* WHAT IS NEEDED
Exact repetition is the task: copy every entry below.
------------------------------------------------
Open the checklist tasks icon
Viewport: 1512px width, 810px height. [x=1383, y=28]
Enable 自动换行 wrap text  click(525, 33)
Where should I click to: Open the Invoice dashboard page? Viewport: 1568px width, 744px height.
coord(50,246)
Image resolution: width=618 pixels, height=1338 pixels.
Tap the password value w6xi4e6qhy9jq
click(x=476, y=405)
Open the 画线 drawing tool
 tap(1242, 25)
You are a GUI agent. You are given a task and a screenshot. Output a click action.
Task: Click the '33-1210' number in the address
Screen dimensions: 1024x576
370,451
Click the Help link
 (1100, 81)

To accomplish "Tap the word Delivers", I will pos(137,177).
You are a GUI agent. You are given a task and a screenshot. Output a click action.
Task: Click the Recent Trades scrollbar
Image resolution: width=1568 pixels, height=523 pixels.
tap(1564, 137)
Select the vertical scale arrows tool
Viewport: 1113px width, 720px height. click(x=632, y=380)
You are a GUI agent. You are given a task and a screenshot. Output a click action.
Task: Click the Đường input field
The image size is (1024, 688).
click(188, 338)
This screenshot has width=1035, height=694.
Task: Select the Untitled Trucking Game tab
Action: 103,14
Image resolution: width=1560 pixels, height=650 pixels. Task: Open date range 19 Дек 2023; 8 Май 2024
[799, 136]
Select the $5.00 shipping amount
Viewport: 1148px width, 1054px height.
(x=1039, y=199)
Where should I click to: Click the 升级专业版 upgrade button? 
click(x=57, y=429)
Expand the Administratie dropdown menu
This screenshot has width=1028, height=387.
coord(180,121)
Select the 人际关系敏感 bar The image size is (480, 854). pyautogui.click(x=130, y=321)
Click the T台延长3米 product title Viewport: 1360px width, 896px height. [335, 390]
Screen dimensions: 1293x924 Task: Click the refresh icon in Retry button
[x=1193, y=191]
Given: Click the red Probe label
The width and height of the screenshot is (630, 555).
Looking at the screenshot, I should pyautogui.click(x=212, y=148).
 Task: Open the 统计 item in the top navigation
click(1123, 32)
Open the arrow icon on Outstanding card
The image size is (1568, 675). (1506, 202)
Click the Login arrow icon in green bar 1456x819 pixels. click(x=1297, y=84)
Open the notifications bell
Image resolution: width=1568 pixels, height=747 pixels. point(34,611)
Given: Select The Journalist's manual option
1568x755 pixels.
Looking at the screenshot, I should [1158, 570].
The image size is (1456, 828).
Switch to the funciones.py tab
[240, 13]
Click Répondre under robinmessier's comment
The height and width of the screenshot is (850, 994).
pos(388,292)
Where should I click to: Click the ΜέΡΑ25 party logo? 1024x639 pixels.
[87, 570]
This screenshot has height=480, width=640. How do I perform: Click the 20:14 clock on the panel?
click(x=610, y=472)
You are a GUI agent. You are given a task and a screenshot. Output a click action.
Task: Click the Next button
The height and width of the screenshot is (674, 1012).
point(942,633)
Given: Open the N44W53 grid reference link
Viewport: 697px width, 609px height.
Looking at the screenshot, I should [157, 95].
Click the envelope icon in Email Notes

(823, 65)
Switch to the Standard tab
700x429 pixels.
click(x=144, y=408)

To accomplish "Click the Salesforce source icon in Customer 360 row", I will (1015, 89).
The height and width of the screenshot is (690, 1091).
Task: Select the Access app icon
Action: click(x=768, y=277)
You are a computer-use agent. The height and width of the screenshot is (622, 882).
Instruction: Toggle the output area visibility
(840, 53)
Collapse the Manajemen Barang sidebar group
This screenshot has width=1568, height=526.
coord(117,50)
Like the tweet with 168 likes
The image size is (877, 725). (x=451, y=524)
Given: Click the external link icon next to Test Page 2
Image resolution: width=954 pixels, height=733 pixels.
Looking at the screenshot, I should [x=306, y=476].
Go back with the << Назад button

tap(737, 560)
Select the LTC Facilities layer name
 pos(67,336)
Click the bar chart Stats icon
------------------------------------------------
* EXERCISE RESULT
Open the checklist tasks icon
Viewport: 1512px width, 810px height. [x=1383, y=28]
Enable 自动换行 wrap text  click(525, 33)
Where should I click to: Open the Invoice dashboard page? Viewport: 1568px width, 744px height.
coord(50,246)
Image resolution: width=618 pixels, height=1338 pixels.
Tap the password value w6xi4e6qhy9jq
click(x=476, y=405)
Open the 画线 drawing tool
 tap(1242, 25)
You are a GUI agent. You are given a task and a screenshot. Output a click action.
Task: Click the '33-1210' number in the address
Screen dimensions: 1024x576
370,451
Click the Help link
 (1100, 81)

To accomplish "Tap the word Delivers", I will pos(137,177).
You are a GUI agent. You are given a task and a screenshot. Output a click action.
Task: Click the Recent Trades scrollbar
Image resolution: width=1568 pixels, height=523 pixels.
tap(1564, 137)
Select the vertical scale arrows tool
Viewport: 1113px width, 720px height. click(x=632, y=380)
You are a GUI agent. You are given a task and a screenshot. Output a click action.
Task: Click the Đường input field
The image size is (1024, 688).
click(188, 338)
This screenshot has width=1035, height=694.
Task: Select the Untitled Trucking Game tab
Action: 103,14
Image resolution: width=1560 pixels, height=650 pixels. Task: Open date range 19 Дек 2023; 8 Май 2024
[799, 136]
Select the $5.00 shipping amount
Viewport: 1148px width, 1054px height.
(x=1039, y=199)
Where should I click to: Click the 升级专业版 upgrade button? 
click(x=57, y=429)
Expand the Administratie dropdown menu
This screenshot has width=1028, height=387.
coord(180,121)
Select the 人际关系敏感 bar The image size is (480, 854). pyautogui.click(x=130, y=321)
Click the T台延长3米 product title Viewport: 1360px width, 896px height. [335, 390]
Screen dimensions: 1293x924 Task: Click the refresh icon in Retry button
[x=1193, y=191]
Given: Click the red Probe label
The width and height of the screenshot is (630, 555).
Looking at the screenshot, I should pyautogui.click(x=212, y=148).
 Task: Open the 统计 item in the top navigation
click(1123, 32)
Open the arrow icon on Outstanding card
The image size is (1568, 675). (1506, 202)
Click the Login arrow icon in green bar 1456x819 pixels. click(x=1297, y=84)
Open the notifications bell
Image resolution: width=1568 pixels, height=747 pixels. point(34,611)
Given: Select The Journalist's manual option
1568x755 pixels.
Looking at the screenshot, I should [1158, 570].
The image size is (1456, 828).
Switch to the funciones.py tab
[240, 13]
Click Répondre under robinmessier's comment
The height and width of the screenshot is (850, 994).
pos(388,292)
Where should I click to: Click the ΜέΡΑ25 party logo? 1024x639 pixels.
[87, 570]
This screenshot has height=480, width=640. How do I perform: Click the 20:14 clock on the panel?
click(x=610, y=472)
You are a GUI agent. You are given a task and a screenshot. Output a click action.
Task: Click the Next button
The height and width of the screenshot is (674, 1012).
point(942,633)
Given: Open the N44W53 grid reference link
Viewport: 697px width, 609px height.
Looking at the screenshot, I should [157, 95].
Click the envelope icon in Email Notes

(823, 65)
Switch to the Standard tab
700x429 pixels.
click(x=144, y=408)

To accomplish "Click the Salesforce source icon in Customer 360 row", I will (1015, 89).
The height and width of the screenshot is (690, 1091).
Task: Select the Access app icon
Action: click(x=768, y=277)
You are a computer-use agent. The height and width of the screenshot is (622, 882).
Instruction: Toggle the output area visibility
(840, 53)
Collapse the Manajemen Barang sidebar group
This screenshot has width=1568, height=526.
coord(117,50)
Like the tweet with 168 likes
The image size is (877, 725). (x=451, y=524)
Given: Click the external link icon next to Test Page 2
Image resolution: width=954 pixels, height=733 pixels.
Looking at the screenshot, I should [x=306, y=476].
Go back with the << Назад button

tap(737, 560)
Select the LTC Facilities layer name
 pos(67,336)
Click the bar chart Stats icon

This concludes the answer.